TWX Consolidated Group means any Consolidated Group of which (i) TWX or any of its Affiliates is a member and (ii) AOL or any of its Affiliates is also a member.
TWX Consolidated Group means any consolidated, combined, unitary or similar group of which (i) any member of the TWX Tax Group is or was a member and (ii) any member of the Time Tax Group is or was a member. For the avoidance of doubt, “TWX Consolidated Group” shall not include any group for U.K. Tax purposes of which any member of the IPC Tax Group or the TAEHL Tax Group is or was a member.
TWX Consolidated Group shall not include any group for U.K. Tax purposes of which any member of the IPC Tax Group or the TAEHL Tax Group is or was a member.

Examples of TWX Consolidated Group in a sentence

  • To the extent that any such adjustment or inclusion in one taxable period increases the amount of Ordinary Taxes actually payable by the TWX Consolidated Group in another taxable period, principles consistent with those in Section 2.03(a) shall apply to determine the amount of Ordinary Taxes attributable to the Time Tax Group.

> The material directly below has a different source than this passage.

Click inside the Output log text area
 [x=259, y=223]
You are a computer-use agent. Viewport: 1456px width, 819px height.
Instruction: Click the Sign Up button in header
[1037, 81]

  • Federal income Tax purposes, the taxable year of each member of the Time Tax Group that was a member of the TWX Consolidated Group will close as of the end of the Distribution Date.

  • Cable Estimated Tax Payments shall be made no later than the dates on which payments of estimated tax would be due from the Cable Consolidated Group if it were not included in the TWX Consolidated Group.

  • If for any taxable year, Cable is no longer included in the TWX Consolidated Group, TWX and Cable agree to provide to the other Company any information reasonably required to complete tax returns for taxable periods beginning after Cable is no longer included in a TWX Consolidated Return, and each of TWX and Cable will cooperate with respect to any audits or litigation relating to any TWX Consolidated Return.

  • The Cable Tax Package shall be provided to TWX on a basis consistent with current practices of the TWX Consolidated Group.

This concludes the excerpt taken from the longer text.